Il ravvedimento speciale consente di regolarizzare le violazioni riguardanti i tributi amministrati dall’Agenzia delle Entrate con l’applicazione delle sanzioni nella misura di 1/18 del minimo edittale irrogabile. In breve, il contribuente dovrà correggere le violazioni e le omissioni presenti e pagare le imposte, gli interessi e le sanzioni. Bisogna tenere presente che per poter usufruire del ravvedimento operoso speciale, le eventuali irregolarità non devono essere state già contestate alla data del primo (e unico, per chi non sceglie la rateizzazione) versamento.

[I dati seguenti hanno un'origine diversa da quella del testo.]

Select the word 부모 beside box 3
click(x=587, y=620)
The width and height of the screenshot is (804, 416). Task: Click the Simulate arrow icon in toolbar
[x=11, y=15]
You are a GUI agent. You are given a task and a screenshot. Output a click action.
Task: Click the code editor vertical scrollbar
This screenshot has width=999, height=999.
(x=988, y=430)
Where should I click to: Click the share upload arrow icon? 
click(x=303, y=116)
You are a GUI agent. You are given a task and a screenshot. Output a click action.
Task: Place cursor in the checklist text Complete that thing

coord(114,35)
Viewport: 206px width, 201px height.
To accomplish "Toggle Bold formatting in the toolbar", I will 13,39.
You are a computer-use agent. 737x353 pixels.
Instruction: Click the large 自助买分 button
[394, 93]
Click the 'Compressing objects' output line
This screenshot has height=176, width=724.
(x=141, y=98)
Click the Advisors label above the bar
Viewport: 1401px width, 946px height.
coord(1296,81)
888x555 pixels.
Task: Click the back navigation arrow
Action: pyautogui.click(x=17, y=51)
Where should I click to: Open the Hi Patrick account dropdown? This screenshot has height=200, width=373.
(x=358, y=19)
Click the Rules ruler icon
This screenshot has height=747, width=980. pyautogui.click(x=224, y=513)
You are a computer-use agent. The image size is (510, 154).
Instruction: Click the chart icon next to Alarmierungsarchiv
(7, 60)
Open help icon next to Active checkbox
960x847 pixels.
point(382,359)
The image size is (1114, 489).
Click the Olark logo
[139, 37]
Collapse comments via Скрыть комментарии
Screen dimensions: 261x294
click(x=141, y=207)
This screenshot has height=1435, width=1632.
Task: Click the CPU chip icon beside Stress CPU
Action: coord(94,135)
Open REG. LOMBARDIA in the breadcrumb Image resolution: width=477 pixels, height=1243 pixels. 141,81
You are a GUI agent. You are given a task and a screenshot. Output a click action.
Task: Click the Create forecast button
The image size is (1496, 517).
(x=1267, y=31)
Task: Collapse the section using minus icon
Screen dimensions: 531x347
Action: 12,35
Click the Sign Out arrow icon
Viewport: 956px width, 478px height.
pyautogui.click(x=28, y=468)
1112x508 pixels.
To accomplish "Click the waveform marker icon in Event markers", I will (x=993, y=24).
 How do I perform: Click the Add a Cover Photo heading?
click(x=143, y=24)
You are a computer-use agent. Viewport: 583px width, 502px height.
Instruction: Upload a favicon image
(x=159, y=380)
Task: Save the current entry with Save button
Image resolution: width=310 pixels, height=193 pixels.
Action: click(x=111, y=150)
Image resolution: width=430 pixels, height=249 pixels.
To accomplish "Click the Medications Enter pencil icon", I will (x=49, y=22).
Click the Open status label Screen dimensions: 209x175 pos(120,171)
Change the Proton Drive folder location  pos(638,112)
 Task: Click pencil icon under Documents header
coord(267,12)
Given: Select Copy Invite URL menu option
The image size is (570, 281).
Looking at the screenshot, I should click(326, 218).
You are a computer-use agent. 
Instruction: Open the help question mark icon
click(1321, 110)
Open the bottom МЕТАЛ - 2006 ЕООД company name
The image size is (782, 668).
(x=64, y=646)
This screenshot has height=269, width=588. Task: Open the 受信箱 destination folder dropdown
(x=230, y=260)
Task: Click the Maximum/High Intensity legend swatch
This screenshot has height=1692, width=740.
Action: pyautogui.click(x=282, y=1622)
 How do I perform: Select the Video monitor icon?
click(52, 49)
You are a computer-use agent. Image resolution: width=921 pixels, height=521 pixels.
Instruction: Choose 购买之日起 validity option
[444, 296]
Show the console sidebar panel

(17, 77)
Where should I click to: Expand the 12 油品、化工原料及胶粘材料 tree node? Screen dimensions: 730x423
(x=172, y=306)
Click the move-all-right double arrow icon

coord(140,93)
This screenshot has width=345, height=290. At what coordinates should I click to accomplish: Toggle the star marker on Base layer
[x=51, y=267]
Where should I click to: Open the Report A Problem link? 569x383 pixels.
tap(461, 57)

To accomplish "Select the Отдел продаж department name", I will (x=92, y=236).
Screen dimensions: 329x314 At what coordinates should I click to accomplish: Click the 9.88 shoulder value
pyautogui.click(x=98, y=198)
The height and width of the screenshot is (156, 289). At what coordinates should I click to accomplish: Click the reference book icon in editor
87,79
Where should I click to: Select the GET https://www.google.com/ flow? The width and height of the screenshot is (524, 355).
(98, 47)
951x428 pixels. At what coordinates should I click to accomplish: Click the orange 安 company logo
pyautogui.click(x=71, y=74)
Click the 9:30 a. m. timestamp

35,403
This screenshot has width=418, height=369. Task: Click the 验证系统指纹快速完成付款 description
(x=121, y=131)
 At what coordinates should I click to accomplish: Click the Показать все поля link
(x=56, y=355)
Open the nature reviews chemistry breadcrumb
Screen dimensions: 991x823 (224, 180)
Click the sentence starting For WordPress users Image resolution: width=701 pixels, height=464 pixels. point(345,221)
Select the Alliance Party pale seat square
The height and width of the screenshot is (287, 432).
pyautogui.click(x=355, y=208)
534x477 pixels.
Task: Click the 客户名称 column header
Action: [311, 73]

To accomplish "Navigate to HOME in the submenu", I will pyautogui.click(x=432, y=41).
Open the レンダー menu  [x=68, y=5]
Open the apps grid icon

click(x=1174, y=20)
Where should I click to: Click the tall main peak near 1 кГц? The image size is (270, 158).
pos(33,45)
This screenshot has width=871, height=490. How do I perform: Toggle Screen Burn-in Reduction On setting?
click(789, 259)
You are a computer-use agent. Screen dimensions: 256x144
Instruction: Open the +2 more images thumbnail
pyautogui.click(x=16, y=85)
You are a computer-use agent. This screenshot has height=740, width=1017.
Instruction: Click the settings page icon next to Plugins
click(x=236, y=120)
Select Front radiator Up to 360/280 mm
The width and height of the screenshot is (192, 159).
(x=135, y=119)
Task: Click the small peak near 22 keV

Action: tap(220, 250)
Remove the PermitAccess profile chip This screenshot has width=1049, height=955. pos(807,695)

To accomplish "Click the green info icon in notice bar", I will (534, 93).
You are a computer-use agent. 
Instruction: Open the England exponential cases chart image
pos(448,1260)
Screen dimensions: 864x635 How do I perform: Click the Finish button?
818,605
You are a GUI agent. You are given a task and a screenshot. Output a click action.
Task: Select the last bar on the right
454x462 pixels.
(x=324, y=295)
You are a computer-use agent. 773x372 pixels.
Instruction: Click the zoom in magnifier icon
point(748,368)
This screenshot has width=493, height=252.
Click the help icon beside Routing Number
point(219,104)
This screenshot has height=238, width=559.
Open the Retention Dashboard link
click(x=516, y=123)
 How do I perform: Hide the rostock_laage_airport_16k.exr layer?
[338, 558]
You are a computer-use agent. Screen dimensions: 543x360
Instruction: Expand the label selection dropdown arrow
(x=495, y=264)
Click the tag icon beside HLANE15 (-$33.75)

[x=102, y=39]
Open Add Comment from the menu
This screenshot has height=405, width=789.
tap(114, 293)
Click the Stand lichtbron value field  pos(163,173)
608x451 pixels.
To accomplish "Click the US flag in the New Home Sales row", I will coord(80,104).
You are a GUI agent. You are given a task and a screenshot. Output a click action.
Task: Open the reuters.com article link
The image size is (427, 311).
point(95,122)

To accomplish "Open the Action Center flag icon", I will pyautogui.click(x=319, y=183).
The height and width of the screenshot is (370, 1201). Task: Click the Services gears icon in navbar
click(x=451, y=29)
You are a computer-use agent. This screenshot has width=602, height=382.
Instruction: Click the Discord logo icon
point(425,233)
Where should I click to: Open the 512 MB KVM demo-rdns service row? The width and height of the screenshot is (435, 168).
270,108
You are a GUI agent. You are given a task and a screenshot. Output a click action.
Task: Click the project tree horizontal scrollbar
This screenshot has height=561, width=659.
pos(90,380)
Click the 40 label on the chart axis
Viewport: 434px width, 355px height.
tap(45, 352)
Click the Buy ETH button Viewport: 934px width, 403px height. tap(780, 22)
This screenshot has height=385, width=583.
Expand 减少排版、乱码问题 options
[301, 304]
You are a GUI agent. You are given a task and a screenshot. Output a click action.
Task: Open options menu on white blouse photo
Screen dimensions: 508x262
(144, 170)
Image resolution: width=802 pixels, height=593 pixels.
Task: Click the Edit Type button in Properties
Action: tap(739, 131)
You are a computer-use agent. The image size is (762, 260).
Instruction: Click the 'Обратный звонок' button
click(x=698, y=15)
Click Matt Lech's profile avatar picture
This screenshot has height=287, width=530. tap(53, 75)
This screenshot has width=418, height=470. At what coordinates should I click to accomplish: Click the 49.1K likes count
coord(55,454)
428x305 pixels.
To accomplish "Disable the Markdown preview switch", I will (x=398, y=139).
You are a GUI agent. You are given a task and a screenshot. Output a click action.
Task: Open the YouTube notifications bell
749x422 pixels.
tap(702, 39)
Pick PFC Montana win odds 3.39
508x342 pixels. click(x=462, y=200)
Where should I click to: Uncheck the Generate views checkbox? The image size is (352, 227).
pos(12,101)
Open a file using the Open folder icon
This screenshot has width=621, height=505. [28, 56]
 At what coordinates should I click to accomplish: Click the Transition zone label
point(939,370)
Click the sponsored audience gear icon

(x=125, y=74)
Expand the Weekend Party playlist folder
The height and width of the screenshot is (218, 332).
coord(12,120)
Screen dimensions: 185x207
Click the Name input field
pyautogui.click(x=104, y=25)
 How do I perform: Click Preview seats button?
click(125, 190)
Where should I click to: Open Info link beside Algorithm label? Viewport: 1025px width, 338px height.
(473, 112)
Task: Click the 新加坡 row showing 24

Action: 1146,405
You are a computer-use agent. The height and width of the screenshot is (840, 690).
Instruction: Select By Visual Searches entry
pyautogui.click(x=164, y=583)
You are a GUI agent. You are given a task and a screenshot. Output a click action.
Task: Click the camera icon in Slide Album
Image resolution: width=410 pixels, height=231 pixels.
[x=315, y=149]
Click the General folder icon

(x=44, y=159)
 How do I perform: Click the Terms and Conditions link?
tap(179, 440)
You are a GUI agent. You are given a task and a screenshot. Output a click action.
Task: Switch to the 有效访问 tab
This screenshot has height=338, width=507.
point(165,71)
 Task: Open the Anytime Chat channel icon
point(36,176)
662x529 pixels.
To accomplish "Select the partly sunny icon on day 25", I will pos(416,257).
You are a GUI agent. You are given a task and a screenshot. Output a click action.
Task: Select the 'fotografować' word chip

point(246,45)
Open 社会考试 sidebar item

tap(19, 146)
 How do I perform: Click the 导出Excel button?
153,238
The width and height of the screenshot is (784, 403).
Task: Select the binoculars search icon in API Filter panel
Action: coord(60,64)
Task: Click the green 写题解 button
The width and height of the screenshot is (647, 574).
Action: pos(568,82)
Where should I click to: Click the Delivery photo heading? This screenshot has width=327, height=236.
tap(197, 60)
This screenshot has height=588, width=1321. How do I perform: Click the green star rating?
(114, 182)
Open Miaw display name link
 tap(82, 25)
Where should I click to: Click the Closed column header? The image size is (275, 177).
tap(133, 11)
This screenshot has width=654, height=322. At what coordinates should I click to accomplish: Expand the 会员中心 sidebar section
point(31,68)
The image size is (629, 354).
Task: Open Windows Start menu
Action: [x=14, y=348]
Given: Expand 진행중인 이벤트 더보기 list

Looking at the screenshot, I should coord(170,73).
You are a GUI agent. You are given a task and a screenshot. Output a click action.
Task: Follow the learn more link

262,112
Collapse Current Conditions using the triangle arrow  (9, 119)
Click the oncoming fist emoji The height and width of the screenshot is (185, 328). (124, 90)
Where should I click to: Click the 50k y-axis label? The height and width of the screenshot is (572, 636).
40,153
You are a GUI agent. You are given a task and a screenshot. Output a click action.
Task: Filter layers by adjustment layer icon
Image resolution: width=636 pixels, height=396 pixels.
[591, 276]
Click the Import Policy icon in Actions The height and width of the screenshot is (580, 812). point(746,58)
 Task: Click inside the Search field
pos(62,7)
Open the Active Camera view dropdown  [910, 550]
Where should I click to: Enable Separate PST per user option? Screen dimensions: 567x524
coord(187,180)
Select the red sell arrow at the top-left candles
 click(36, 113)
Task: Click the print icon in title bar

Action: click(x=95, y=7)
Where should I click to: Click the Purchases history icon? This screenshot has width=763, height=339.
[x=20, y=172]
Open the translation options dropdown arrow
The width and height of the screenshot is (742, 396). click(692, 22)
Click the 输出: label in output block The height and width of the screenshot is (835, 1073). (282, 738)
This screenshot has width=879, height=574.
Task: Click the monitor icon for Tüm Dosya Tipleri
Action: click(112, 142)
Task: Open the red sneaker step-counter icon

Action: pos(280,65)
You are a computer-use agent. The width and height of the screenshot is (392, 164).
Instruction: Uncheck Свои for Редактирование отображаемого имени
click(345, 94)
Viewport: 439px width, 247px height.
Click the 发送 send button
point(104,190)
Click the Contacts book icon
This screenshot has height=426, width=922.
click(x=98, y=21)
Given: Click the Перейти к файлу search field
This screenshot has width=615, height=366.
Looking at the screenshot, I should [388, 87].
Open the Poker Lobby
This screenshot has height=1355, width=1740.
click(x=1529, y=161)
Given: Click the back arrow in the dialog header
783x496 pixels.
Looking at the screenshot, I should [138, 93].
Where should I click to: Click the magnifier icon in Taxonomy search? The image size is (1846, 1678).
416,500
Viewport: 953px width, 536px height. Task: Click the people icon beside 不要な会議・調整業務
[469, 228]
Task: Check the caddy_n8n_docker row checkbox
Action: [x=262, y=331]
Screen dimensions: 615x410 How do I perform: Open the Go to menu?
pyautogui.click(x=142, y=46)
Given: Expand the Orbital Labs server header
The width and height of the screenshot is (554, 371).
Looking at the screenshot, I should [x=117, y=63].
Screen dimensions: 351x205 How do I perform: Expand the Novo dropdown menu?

In origine, l’istituto del ravvedimento operoso prevedeva la possibilità di regolarizzare le dichiarazioni fiscali relative al periodo d’imposta in corso al 31 dicembre 2021 e a quelli precedenti, ma solo se presentate in modo valido. Tuttavia, la legge di conversione del “decreto Milleproroghe” ha esteso questa possibilità anche alle violazioni relative alle dichiarazioni presentate validamente relative al periodo d’imposta in corso al 31 dicembre 2022.

Il versamento delle somme dovute da parte di coloro che si avvalgono del ravvedimento speciale per le violazioni riguardanti le dichiarazioni relative al periodo d’imposta in corso al 31 dicembre 2022 può avvenire in due modalità:

In un’unica soluzione entro il 31 marzo 2024.
In 4 rate di pari importo, con la prima rata da versare entro il 31 marzo 2024 e le successive entro il 30 giugno 2024, il 30 settembre 2024 e il 20 dicembre 2024.

Sulle rate successive alla prima, saranno dovuti gli interessi nella misura del 2% annuo.